The only empirical return from the operation was technological in nature and restricted to the engineering telemetry of the Molniya carrier rocket. Data from accelerometers and pressure sensors confirmed empirically the presence of flow instabilities coupled with the elastic structure of the rocket. These logs allowed for the first verification of the effects of extreme cavitation in real flight environments and its capacity to induce catastrophic material fatigue failures in critical electronic inertial guidance components.
6. Conclusion and Technical Legacy
The technical legacy of the Korabl 4 mission was fundamental for the development of systems engineering in deep space exploration. The detailed analysis of the cavitation failure mechanism forced the Chemical Automation Design Bureau (KBKhA) to completely redesign the suction lines, inductors, and turbopump impellers to guarantee a homogenous propellant mass flow under high acceleration conditions. The modifications applied to the unstable RD-0107 engine led to the development of the optimized RD-0108 and, subsequently, the RD-0110 variants.

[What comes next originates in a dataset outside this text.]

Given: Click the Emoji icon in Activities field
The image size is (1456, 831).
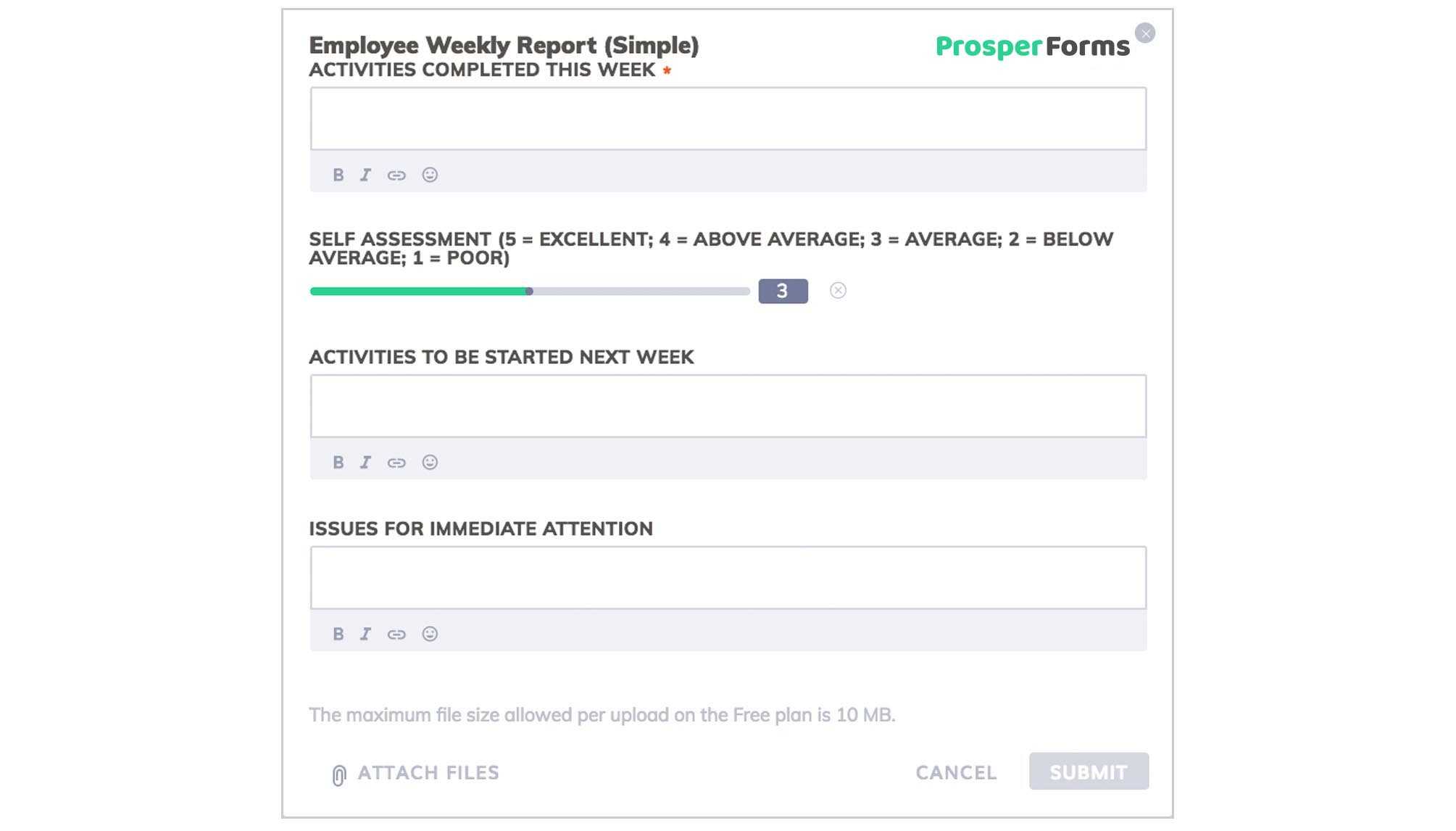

This derivative engine became the third-stage powerplant for the Voskhod and Soyuz vector family, consolidating itself as one of the most stable liquid propulsion systems in aerospace history with hundreds of successful missions in Earth orbits and interplanetary trajectories. Likewise, the failure of the I-100 system's inertial interface prompted the introduction of vibration isolation and elastic damping methodologies for all gyroscopic sensors in subsequent probes of the Venera and Mars programs, transforming ground hardware qualification standards prior to flight.